In Depth

Mobile Tips And CEO Shifts

This week in our Online-to-Offline Tracker, we look at ways to keep mobile shoppers engaged, the land of O2O opportunity (India) and the continued trend of eCommerce startups growing into mature online-to-offline businesses.


Tips For Keeping Mobile Shoppers Engaged

One of the biggest challenges brands face is keeping shoppers engaged on mobile devices. While there has been a sizable uptick in mobile shopping, the gap between browsing and purchasing remains substantial. Internet Retailer recently outlined some sage advice for keeping consumers engaged with mobile shopping apps and converting more of those casual browsers into actual buyers.

With retailers rushing to get into the mobile game, they are often overlooking key components of good app design, and with most apps used on average only 13 times before they are abandoned for good, there is a small window to get users hooked. One recent survey cited in the article showed that 49 percent of mobile shoppers consider using their device to make purchases stressful, and over half of respondents also said they are not satisfied with the current mobile retail experience. So, what can retailers do to get their apps right?

Internet Retailer’s tips include thoughtful editing and de-cluttering of the mobile app experience, with a focus on a single “hero feature.” This is the one useful function your app provides that changes a key component of something the user is trying to achieve in the real world — think mobile boarding passes for the airline industry. While shoppers appreciate personalization, 71 percent of mobile users say convenience is their top priority.

Another tip: Try something new, be novel. Mobile wallets are gaining traction, with 83 percent of respondents saying they are easier to use than credit cards. These digital wallet apps give retailers new avenues for engagement long after the transaction. Based on information captured in a mobile wallet transaction, a retailer could easily send a follow-up email to stay engaged with the customer, even after they’ve left the store. These sorts of unexpected uses of app capabilities are the types of things that could capture a mobile audience's attention and encourage them to continue interacting with a retailer's technology.

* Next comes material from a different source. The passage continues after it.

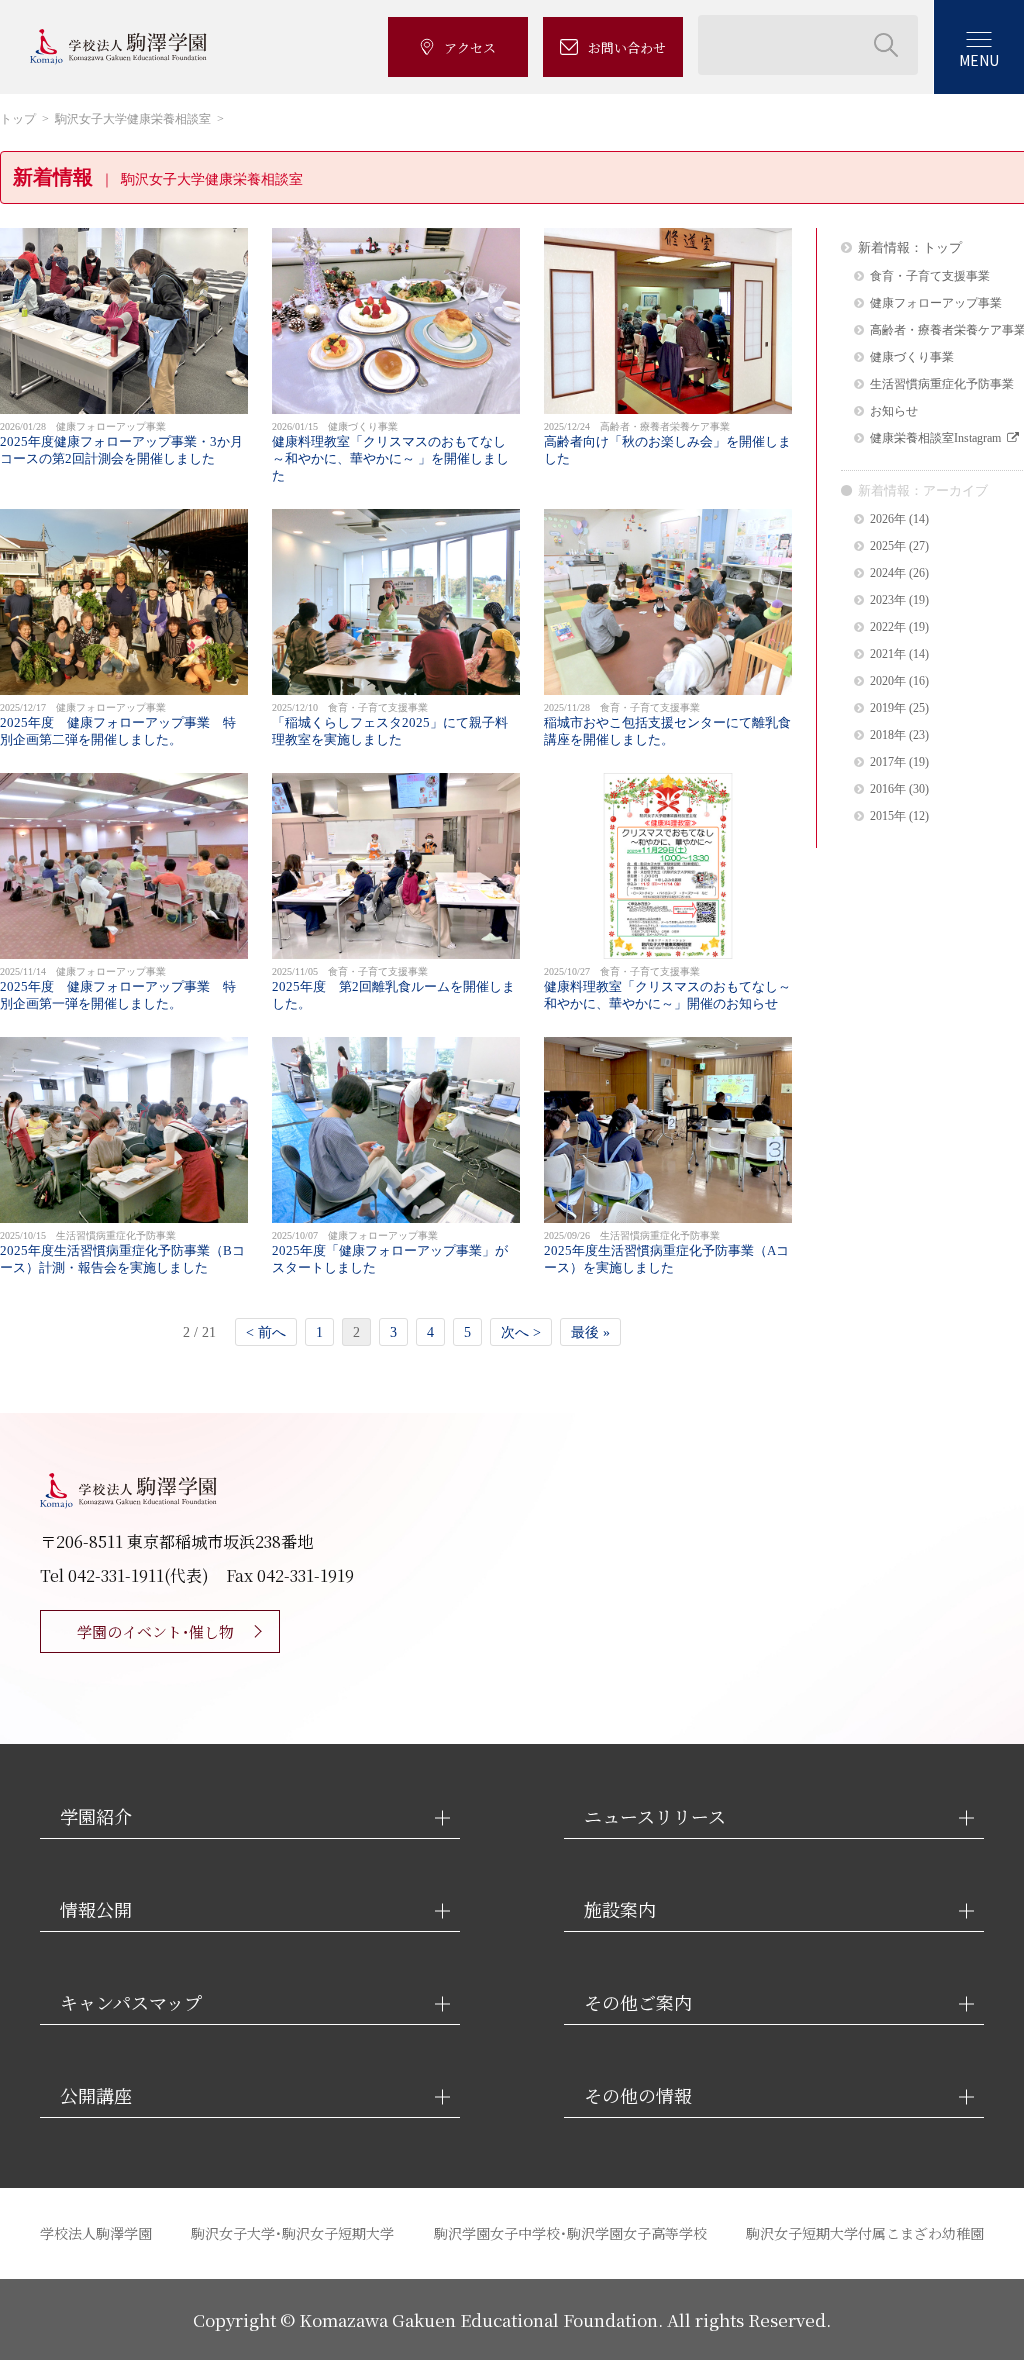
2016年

O2O Marketplace Continues To Heat Up In India

Alibaba-backed Paytm has recently acquired startup, an app-based marketplace for local services that seeks to connect India’s extensive network of brick-and-mortar businesses.

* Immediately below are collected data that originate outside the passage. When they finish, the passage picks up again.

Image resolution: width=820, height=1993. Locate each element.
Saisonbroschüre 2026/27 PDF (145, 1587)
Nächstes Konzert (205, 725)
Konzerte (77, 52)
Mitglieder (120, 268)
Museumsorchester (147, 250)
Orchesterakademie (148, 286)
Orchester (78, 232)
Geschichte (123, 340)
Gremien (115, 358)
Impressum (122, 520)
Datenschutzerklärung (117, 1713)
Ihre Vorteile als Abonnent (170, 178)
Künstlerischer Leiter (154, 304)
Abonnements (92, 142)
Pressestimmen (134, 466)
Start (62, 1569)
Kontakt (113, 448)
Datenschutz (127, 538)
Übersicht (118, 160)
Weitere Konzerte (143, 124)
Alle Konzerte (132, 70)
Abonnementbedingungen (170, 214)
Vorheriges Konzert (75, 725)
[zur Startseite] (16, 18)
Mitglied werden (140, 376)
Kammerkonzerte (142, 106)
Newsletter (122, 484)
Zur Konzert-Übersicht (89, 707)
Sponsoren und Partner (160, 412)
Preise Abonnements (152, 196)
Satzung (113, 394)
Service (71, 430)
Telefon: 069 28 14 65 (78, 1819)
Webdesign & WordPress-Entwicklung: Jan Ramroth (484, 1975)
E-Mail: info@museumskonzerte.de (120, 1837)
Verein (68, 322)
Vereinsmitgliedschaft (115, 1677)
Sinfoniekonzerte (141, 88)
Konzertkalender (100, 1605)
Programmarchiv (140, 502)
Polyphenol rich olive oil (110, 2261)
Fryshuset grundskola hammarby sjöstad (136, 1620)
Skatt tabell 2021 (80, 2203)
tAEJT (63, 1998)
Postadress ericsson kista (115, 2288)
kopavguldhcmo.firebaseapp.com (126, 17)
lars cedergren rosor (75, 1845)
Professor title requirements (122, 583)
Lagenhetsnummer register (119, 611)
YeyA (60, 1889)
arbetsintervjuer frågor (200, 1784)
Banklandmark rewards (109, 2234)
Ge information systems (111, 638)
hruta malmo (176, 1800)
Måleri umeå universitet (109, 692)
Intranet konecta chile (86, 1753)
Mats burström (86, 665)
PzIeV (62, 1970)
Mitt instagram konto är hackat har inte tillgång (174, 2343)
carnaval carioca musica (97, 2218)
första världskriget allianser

In a statement to YourStory, Paytm Senior Vice President and Head of Investments Kiran Vasireddy said: “We see enormous potential for O2O in India and acquired to strengthen our O2O initiative. Paytm will continue to invest more in this space, which is a key focus area for us.” According to reports, which have not been substantiated by either Paytm or Near, the deal was valued between $1.5 million and $2 million.

Launched by Sunil Goyal, Lomesh Dutta and Akshay Khanna in July 2014, allows users to search for local services and helps them connect with service providers and professionals. Currently, it’s operational in four cities: Delhi, Gurgaon, Bengaluru and Mumbai. Importantly, the app uses a hyper-curation approach, focusing on personal services instead of business listings.

Investment in O2O-based apps is booming in India. Earlier this year, Paytm also pumped $2.5 million into Chandigarh-based autorickshaw hailing platform, Jugnoo. Besides offering rides, Jugnoo also makes hyperlocal B2B deliveries, leveraging its network of autorickshaws in multiple cities. Paytm additionally offers mobile wallet services and operates a number of mobile-only marketplaces in the fashion, electronics, bus ticketing and hotel booking sectors.


Indochino Replaces CEO As It Preps For A Push Into Offline Retail

On Tuesday (Dec. 8), Vancouver-based Indochino, which sells custom-made suits online, announced it had replaced 29-year-old Founder and CEO Kyle Vucko with Canadian entrepreneur Drew Green. According to an article by Forbes, the company says the move is an effort to further its push into offline retail. This makes Indochino the latest eCommerce startup to shed founding leadership as it forays into offline commerce.

Unlike many eCommerce businesses, which can experience slow or stagnant growth, Indochino grew its revenue by 40 percent and opened seven brick-and-mortar locations in North America over the past year. However, as Vucko stated to Forbes in a recent interview, the addition of offline retail put “a lot more strain” on the operational side of the business. “ECommerce is a hard business, and retail is just as hard or harder in some ways. To pivot into a new model at scale is a lot different than if you’re a bunch of people in a basement starting from nothing,” he told the outlet. “It’s a steep learning curve.”

Vucko met Green, founder of Canadian eCommerce site, over the summer. At that point, Vucko had already “raised his hand” to step down and give up his seat on the board. He will be staying on as a key shareholder and advisor.

When asked for comment on the state of Indochino, Green told Forbes: “There isn’t a glaring challenge or something we’re trying to overcome.” He said he expects to grow the company’s business from approximately 30 percent offline retail to 50 percent. Indochino plans to open more brick-and-mortar locations, including potential expansion outside of North America, but Green attests that the company does not have any current plans to abandon its online roots.

“Retail will be the fastest-growing category online over the next five years, and there are certain market opportunities we plan to invest heavily in,” he remarked. ”We are creating a truly global billion-dollar brand.”